Ah, right. The good ol’ “the only consistent meaning of ‘free will’ is ‘what humans do’” approach.
However, I think that it IS possible to imagine how it matters if PeopleHaveFreeWill=false (though it’s quite difficult to visualize it from inside—I can only imagine “toning down” the free will by eliminating certain desiderata). Imagine that Laplace’s demon could exist, and it wrote down the story of your life in a book when you were born. Someone else could read the book and know exactly what you do next year. My intuition doesn’t think this sounds like free will.
Or imagine a universe where all your decisions were completely random. That doesn’t sound like free will either, right? But all your (note: my definition of “your,” i.e. “the measured you”) decisions are random, to the extent that a muon could come screaming out of the atmosphere and make your brain misfire at any time.
So if free will is really poorly defined (and it is), then the simple definition that makes sense is “what humans do;” importantly this definition agrees with our intuition that we have free will. However, if our intuition is allowed to speculate a bit more, we can think up scenarios where we might not have free will. But this contradicts the intuition from two sentences ago that we definitely have free will!

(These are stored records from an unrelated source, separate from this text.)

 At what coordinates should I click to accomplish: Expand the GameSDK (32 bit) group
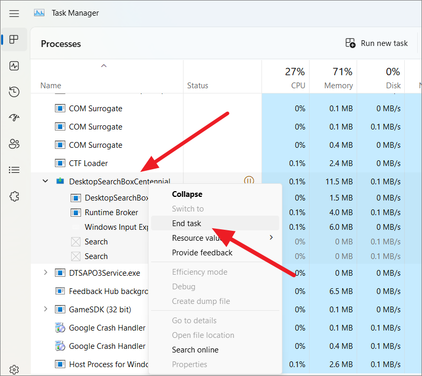click(x=45, y=309)
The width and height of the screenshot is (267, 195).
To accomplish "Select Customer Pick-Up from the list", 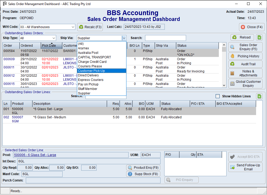I will 91,71.
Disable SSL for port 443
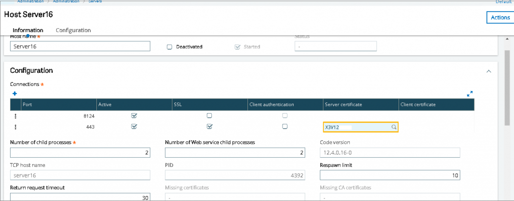Viewport: 514px width, 201px height. pyautogui.click(x=209, y=126)
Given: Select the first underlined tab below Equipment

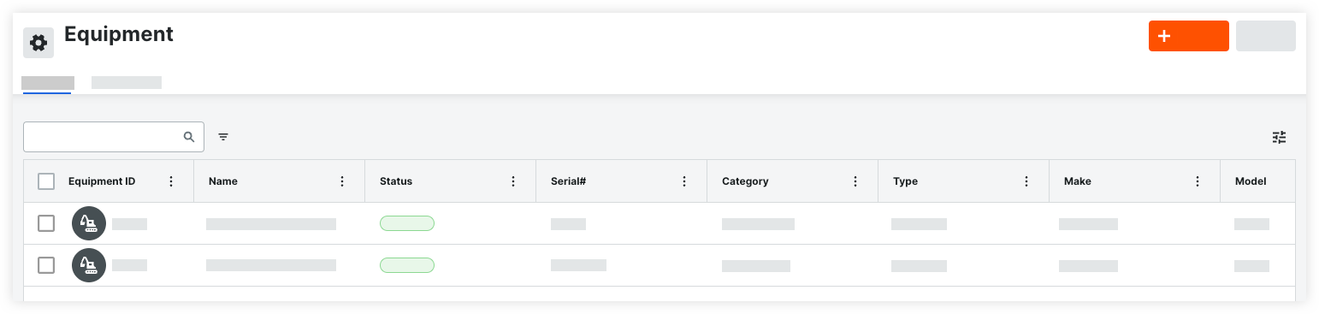Looking at the screenshot, I should 48,83.
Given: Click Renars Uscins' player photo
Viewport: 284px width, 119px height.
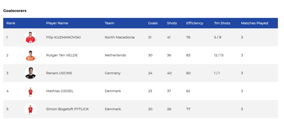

What I am trying to demonstrate is that there is a problem after all, and it is in the murky way in which our intuition handles the question “does X have free will?” If the problem is really dealt with, we should end up understanding how our intuition works here, at least to a large degree. That’s why I think Yvain’s post is a good model.
New idea: Laplace’s demon slasher movie: I know what you did next summer!
So, you suddenly realise you live in either of those universes and go “oh, well, I have no free will”.
Does that imply anything for you? Do you start behaving any differently? Is there any practical conclusion that you would reach in both of those universes that you wouldn’t in one where you had free will (which shouldn’t exist since you ruled out both determinism and non-determinism, but we’ll allow it since the lack of a counterfactual would also make free will meaningless)? Emphasis on ‘both’ - there are interesting consequences to determinism and non-determinism, but you need free will to be the discriminating factor for the concept to be worth existing.
(As a side note, my “intuitive answers” aren’t the same as yours, but I won’t bring them up since I’m arguing that everyone’s “intuitive answers” are just non-answers to a non-question.)
Well, it would certainly shake up my morality a bit, which would then change my actions. My ideas of punishment and reward would become more utilitarian as I held people less “responsible” for doing good or bad, for example.
However, if you’re asking “what would be different if you’d been living in that universe all along and never found out,” I must admit I can’t think of anything. Wait, nevermind. “The bell inequalities wouldn’t be violated.” Or “fermions wouldn’t be identical particles.” “Arithmetic would be inconsistent.” But it’s possible to imagine “just so” theories that would fit observations without having much free will. I wouldn’t say a Boltzmann brain has free will in the second before it boils away into the plasma.
Still, I think Occam’s razor helps rule that stuff out. I’ll have to think about it more.